ハンドルネームは八尾の猫です。耽美と翻訳ミステリが大好きです。旧ブログはhttp://d.hatena.ne.jp/hachibinoneko/、メールアドレスはaae22500@pop21.odn.ne.jpです。

十三の呪 /三津田信三

十三の呪 死相学探偵1 (角川ホラー文庫)

十三の呪 死相学探偵1 (角川ホラー文庫)

 美女に乞われ、忌わしく、不思議な出来事が続く富豪の家に、探偵が乗り込む。そして颯爽と解決する。
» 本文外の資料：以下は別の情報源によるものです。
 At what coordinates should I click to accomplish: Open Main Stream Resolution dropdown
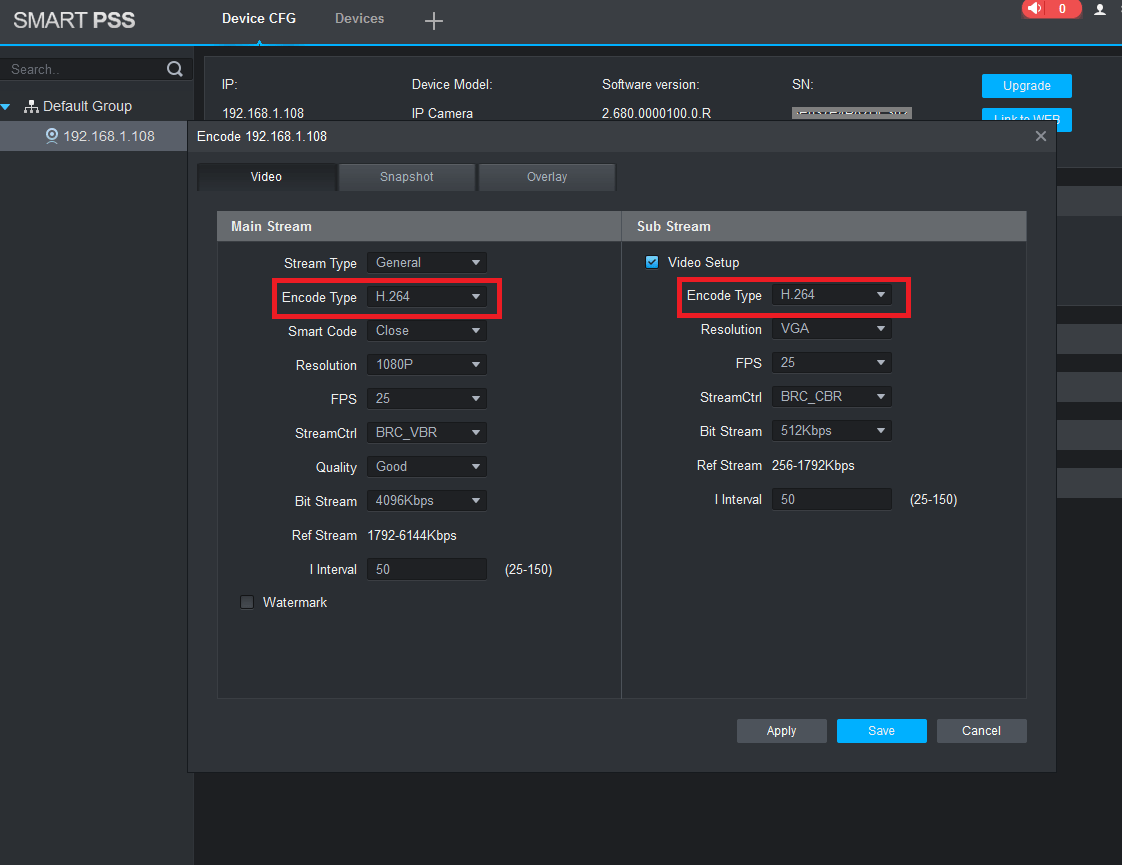coord(427,365)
けれど作者が作者だけに「ホラーで落とすの、ミステリで落とすの?」と読む前は首を傾げていた。答えは、ホラー(ばらしてごめん)。ただし怪事件に潜むルールを死相学探偵、弦矢俊一郎が見抜き、解決へと持ち込むらしい。小野不由美のゴースト・ハントシリーズを連想させられる。ちなみにジョン・サイレンス博士や幽霊狩人カーナッキの名前を出すべきいれないが、彼らが活躍する著作は十年ほど前に読んだきりで内容を詳細に覚えていないので、上げられない。
 二十歳の青年、祖母の血を引くゆえか弦矢は幼い頃から他人の死の影を見て取ることができた。そのせいで、余人には察することの出来ぬ苦悩を負いもしてきた。長じると彼は上京、その異能を活かして探偵事務所を開設した。最初に依頼人は婚約者を失ったばかりの美女。彼女の婚約者の家庭で、様々な不可解な事件が勃発しているという。
 事件に潜む「ルール」は、正直に言って脱力ものだが、総括してなかなか面白かった。ダミー解決にもうっかりひっかかりそうになった。二十歳の若さを微塵も感じさせない青年と、やはり不思議な力持つ祖母とのやり取りがいい。副題からしてシリーズもののようだが、次の作品も買う。